ALCIATI, Andrea

ALCIATI, Andrea. Emblematum libellus.

Paris: Christian Wechel, 1540

SOLD

8vo (161 x 100 mm.), a-g8, h4; 119, [1]. Printer’s device on title page and final verso. 111 woodcut illustrations. Title page, dedicatory letter. Very slight staining and browning not affecting the text. 18th century speckled calf, red edges; joints starting to crack at foot of spine. A fine copy.

 

 

The Italian jurist Andrea Alciati (1492 –1550) is most famous for his Emblemata, which was published in many editions from 1531 (Augsburg) onward. The Emblemata is made up of a series of allegories and symbols represented in the woodcuts which are explained by short texts in Latin verse that introduce a moral teaching.
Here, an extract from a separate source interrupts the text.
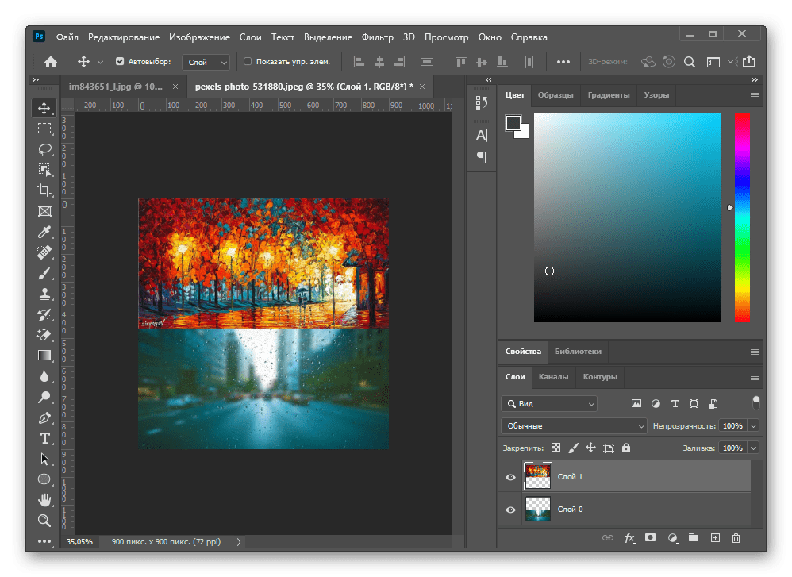Select the Horizontal Type tool
The height and width of the screenshot is (577, 792).
pyautogui.click(x=44, y=438)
Alciati did not create a new literary genre, that of emblem books, as it was already present in the Middle Ages, but he introduced the novelty of using subjects drawn from classical mythology. From 104 emblems, present in the first edition, the number increased to the 190 of the Venetian edition of 1546, up to 212 of the Paduan edition of 1621, with added verses by different authors, including Claude Mignault. The work was very popular both in continental Europe and in Great Britain and was translated into Italian, French, Spanish, German and English.

 

The 111 woodcuts in this 1540 edition are attributed to the engraver Jean Jollat and they were previously used in Wechel’s 1534 French language edition of Alciati’s emblem book.

 

The emblems address a variety of subjects, including the Virtues (Cardinal and Theological), the Vices (such as Lechery, Pride and Gluttony), Life, Death, Love, Honour, Nature, Peace and many more.

 

In the section dedicated to the virtue of Prudence, for example, we find Emblems dedicated to wine and its consumption. Emblem 23 states that ‘foresight is improved by wine’ (Vino prudentiam augeri), Emblem 24  that ‘Wise men abstain from wine’ (Prudentes vino abstinent), while Emblem 25 is a longer dialogue with a statue of Bacchus, also touching upon wine and drunkenness.

 

 

Bibliography: USTC 186293. Not in Praz.